## Task objective
Apart from the pictures, every entry below must be given again exactly.

※

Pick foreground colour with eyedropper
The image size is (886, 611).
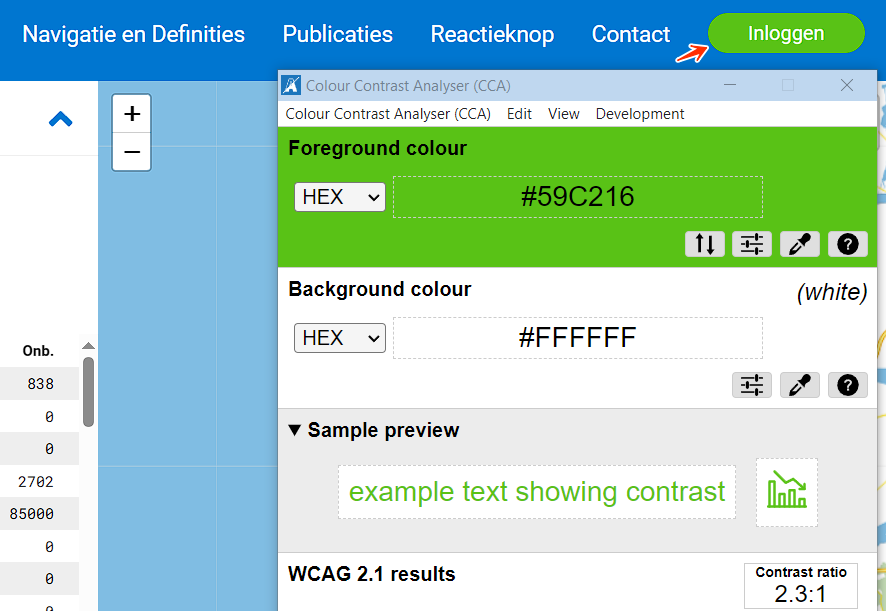[x=799, y=244]
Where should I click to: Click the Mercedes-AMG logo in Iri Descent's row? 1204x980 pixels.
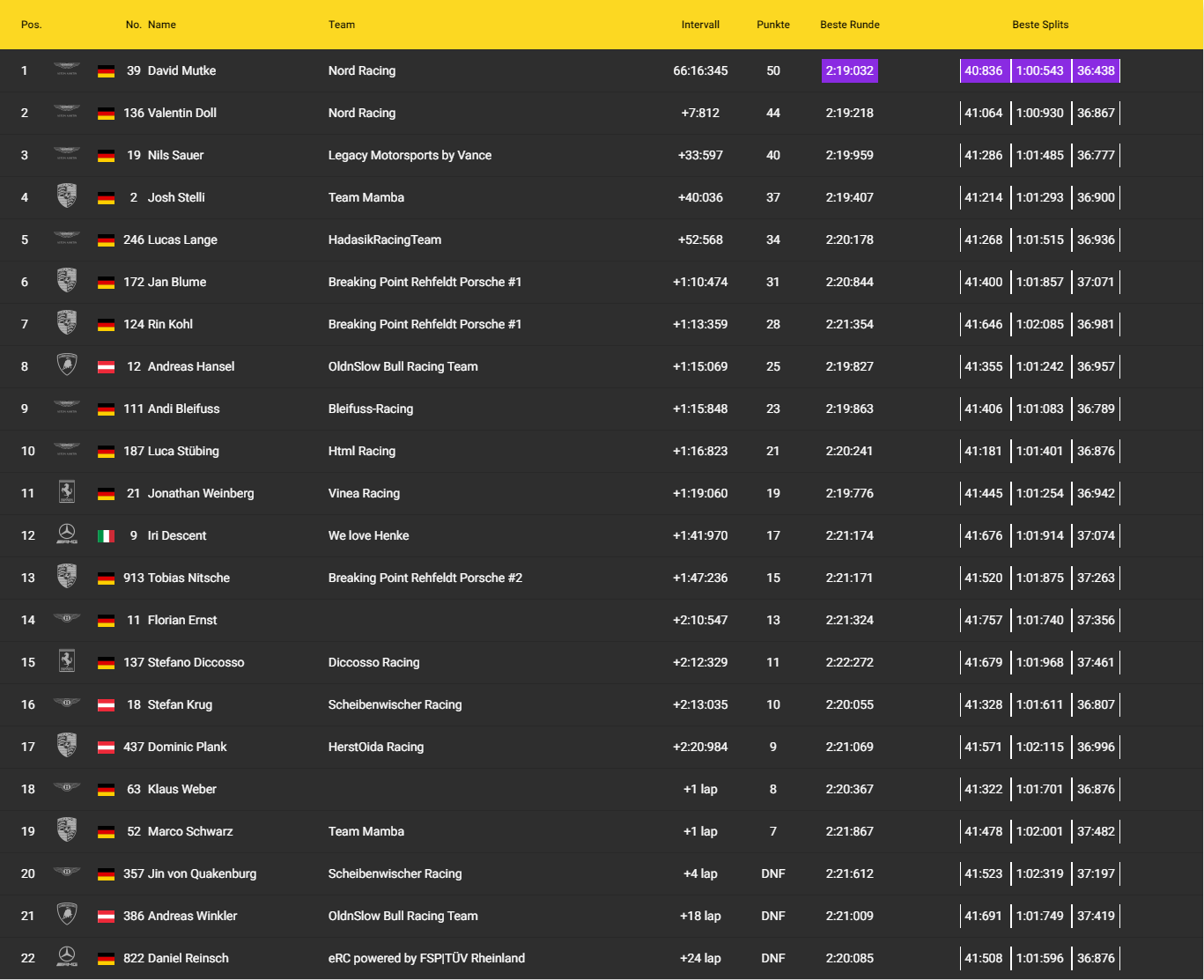coord(67,535)
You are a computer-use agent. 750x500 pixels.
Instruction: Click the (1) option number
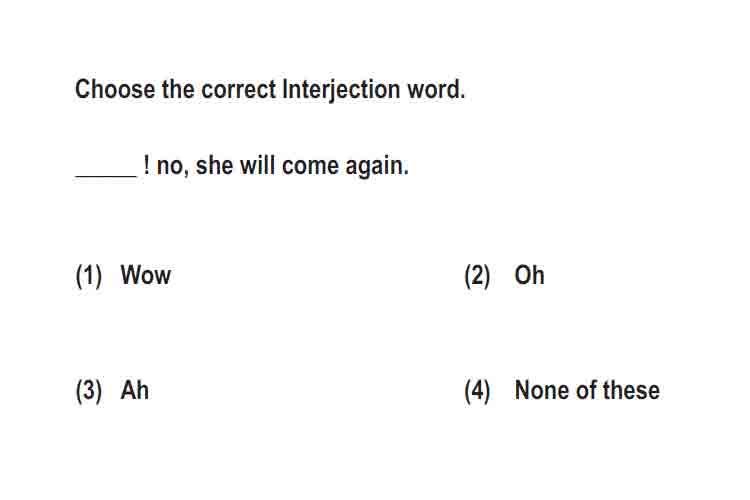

※

## Solution for this problem
Pick foreground colour with eyedropper
The image size is (886, 611).
[x=799, y=244]
Where should I click to: Click the Mercedes-AMG logo in Iri Descent's row? 1204x980 pixels.
coord(67,535)
You are a computer-use agent. 750x500 pixels.
Instruction: Click the (1) option number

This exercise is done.